## TASK STATEMENT:
Every record shown below is to be output exactly.

## MATERIAL SUPPLIED:

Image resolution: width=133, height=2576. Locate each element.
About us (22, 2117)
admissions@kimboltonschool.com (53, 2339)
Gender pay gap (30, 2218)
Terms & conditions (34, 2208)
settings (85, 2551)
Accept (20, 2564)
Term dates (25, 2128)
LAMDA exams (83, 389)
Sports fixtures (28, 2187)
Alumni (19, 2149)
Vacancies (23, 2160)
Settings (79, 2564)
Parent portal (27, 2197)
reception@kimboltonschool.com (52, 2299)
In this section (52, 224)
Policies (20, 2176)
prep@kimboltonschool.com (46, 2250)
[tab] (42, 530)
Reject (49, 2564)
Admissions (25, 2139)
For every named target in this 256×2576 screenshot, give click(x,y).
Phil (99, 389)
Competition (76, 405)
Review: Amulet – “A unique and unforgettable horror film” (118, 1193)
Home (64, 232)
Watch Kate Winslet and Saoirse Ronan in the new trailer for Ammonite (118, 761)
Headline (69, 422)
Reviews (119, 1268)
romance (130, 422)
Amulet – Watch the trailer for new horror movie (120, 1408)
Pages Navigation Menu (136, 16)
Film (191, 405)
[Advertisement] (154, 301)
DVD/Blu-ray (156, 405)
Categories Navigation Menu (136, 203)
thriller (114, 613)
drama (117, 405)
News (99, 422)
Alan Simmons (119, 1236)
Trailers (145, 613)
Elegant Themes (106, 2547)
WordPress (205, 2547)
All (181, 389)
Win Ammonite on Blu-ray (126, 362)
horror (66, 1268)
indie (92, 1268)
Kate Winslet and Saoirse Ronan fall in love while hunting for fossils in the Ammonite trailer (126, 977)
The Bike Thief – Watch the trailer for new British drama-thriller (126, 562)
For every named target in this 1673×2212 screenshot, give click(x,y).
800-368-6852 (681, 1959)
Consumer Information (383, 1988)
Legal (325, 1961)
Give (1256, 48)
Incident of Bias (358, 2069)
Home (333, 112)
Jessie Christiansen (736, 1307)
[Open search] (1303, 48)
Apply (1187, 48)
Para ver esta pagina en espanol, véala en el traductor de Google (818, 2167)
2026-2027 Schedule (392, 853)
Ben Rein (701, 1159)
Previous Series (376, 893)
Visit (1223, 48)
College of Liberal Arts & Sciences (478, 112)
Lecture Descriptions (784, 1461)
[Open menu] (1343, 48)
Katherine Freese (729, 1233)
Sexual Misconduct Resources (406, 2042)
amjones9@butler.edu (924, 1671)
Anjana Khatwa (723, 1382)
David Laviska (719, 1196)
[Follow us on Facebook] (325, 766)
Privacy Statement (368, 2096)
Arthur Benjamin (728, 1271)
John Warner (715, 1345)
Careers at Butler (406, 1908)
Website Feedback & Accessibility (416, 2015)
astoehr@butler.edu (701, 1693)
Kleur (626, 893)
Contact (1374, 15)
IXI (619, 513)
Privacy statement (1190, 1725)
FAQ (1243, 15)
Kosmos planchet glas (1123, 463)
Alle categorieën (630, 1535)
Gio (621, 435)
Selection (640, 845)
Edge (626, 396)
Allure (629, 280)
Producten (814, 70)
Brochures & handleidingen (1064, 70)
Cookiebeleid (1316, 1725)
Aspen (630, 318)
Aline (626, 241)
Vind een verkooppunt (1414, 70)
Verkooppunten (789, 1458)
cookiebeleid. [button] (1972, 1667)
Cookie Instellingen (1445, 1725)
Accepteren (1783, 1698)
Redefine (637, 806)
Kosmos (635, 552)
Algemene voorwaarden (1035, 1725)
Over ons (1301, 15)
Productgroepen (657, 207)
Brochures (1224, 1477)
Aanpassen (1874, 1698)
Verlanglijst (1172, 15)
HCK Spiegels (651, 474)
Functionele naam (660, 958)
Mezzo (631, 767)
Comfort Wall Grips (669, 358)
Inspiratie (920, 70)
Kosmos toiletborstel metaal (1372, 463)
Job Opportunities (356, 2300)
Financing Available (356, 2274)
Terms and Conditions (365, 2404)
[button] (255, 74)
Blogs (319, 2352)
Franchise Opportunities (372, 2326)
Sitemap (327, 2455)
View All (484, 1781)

## ANSWER:
Image resolution: width=133, height=2576. Locate each element.
About us (22, 2117)
admissions@kimboltonschool.com (53, 2339)
Gender pay gap (30, 2218)
Terms & conditions (34, 2208)
settings (85, 2551)
Accept (20, 2564)
Term dates (25, 2128)
LAMDA exams (83, 389)
Sports fixtures (28, 2187)
Alumni (19, 2149)
Vacancies (23, 2160)
Settings (79, 2564)
Parent portal (27, 2197)
reception@kimboltonschool.com (52, 2299)
In this section (52, 224)
Policies (20, 2176)
prep@kimboltonschool.com (46, 2250)
[tab] (42, 530)
Reject (49, 2564)
Admissions (25, 2139)
For every named target in this 256×2576 screenshot, give click(x,y).
Phil (99, 389)
Competition (76, 405)
Review: Amulet – “A unique and unforgettable horror film” (118, 1193)
Home (64, 232)
Watch Kate Winslet and Saoirse Ronan in the new trailer for Ammonite (118, 761)
Headline (69, 422)
Reviews (119, 1268)
romance (130, 422)
Amulet – Watch the trailer for new horror movie (120, 1408)
Pages Navigation Menu (136, 16)
Film (191, 405)
[Advertisement] (154, 301)
DVD/Blu-ray (156, 405)
Categories Navigation Menu (136, 203)
thriller (114, 613)
drama (117, 405)
News (99, 422)
Alan Simmons (119, 1236)
Trailers (145, 613)
Elegant Themes (106, 2547)
WordPress (205, 2547)
All (181, 389)
Win Ammonite on Blu-ray (126, 362)
horror (66, 1268)
indie (92, 1268)
Kate Winslet and Saoirse Ronan fall in love while hunting for fossils in the Ammonite trailer (126, 977)
The Bike Thief – Watch the trailer for new British drama-thriller (126, 562)
For every named target in this 1673×2212 screenshot, give click(x,y).
800-368-6852 (681, 1959)
Consumer Information (383, 1988)
Legal (325, 1961)
Give (1256, 48)
Incident of Bias (358, 2069)
Home (333, 112)
Jessie Christiansen (736, 1307)
[Open search] (1303, 48)
Apply (1187, 48)
Para ver esta pagina en espanol, véala en el traductor de Google (818, 2167)
2026-2027 Schedule (392, 853)
Ben Rein (701, 1159)
Previous Series (376, 893)
Visit (1223, 48)
College of Liberal Arts & Sciences (478, 112)
Lecture Descriptions (784, 1461)
[Open menu] (1343, 48)
Katherine Freese (729, 1233)
Sexual Misconduct Resources (406, 2042)
amjones9@butler.edu (924, 1671)
Anjana Khatwa (723, 1382)
David Laviska (719, 1196)
[Follow us on Facebook] (325, 766)
Privacy Statement (368, 2096)
Arthur Benjamin (728, 1271)
John Warner (715, 1345)
Careers at Butler (406, 1908)
Website Feedback & Accessibility (416, 2015)
astoehr@butler.edu (701, 1693)
Kleur (626, 893)
Contact (1374, 15)
IXI (619, 513)
Privacy statement (1190, 1725)
FAQ (1243, 15)
Kosmos planchet glas (1123, 463)
Alle categorieën (630, 1535)
Gio (621, 435)
Selection (640, 845)
Edge (626, 396)
Allure (629, 280)
Producten (814, 70)
Brochures & handleidingen (1064, 70)
Cookiebeleid (1316, 1725)
Aspen (630, 318)
Aline (626, 241)
Vind een verkooppunt (1414, 70)
Verkooppunten (789, 1458)
cookiebeleid. [button] (1972, 1667)
Cookie Instellingen (1445, 1725)
Accepteren (1783, 1698)
Redefine (637, 806)
Kosmos (635, 552)
Algemene voorwaarden (1035, 1725)
Over ons (1301, 15)
Productgroepen (657, 207)
Brochures (1224, 1477)
Aanpassen (1874, 1698)
Verlanglijst (1172, 15)
HCK Spiegels (651, 474)
Functionele naam (660, 958)
Mezzo (631, 767)
Comfort Wall Grips (669, 358)
Inspiratie (920, 70)
Kosmos toiletborstel metaal (1372, 463)
Job Opportunities (356, 2300)
Financing Available (356, 2274)
Terms and Conditions (365, 2404)
[button] (255, 74)
Blogs (319, 2352)
Franchise Opportunities (372, 2326)
Sitemap (327, 2455)
View All (484, 1781)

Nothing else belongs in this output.